__Instruction__:
Quote, without changes, the records below from the line containing "You are a computer-use agent. Viewport: 1024px" through the line containing "Looking at the screenshot, I should click(x=163, y=534).", including both of those lines.

*** Items ***

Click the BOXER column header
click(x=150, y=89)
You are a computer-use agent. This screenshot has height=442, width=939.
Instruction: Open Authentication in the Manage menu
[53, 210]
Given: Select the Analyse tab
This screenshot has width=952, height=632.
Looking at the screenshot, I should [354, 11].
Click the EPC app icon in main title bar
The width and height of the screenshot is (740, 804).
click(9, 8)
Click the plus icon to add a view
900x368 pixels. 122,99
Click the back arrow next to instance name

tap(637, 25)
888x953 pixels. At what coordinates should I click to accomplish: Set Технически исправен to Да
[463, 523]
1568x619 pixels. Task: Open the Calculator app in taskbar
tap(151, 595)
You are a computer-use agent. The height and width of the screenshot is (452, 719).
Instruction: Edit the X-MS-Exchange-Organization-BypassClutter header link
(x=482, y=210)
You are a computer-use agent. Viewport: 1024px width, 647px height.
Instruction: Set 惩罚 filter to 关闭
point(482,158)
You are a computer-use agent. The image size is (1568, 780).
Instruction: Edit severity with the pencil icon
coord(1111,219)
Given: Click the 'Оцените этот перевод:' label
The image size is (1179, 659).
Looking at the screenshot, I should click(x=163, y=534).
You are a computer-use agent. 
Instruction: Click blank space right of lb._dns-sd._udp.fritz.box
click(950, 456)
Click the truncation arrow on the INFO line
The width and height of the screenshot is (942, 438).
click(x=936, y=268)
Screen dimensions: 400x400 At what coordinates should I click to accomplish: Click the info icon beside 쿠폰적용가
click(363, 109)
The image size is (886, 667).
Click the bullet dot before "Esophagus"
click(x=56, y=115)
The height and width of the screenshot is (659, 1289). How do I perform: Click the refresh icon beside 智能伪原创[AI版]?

***

__Reply to the exercise__:
You are a computer-use agent. Viewport: 1024px width, 647px height.
Instruction: Set 惩罚 filter to 关闭
point(482,158)
You are a computer-use agent. The image size is (1568, 780).
Instruction: Edit severity with the pencil icon
coord(1111,219)
Given: Click the 'Оцените этот перевод:' label
The image size is (1179, 659).
Looking at the screenshot, I should click(x=163, y=534).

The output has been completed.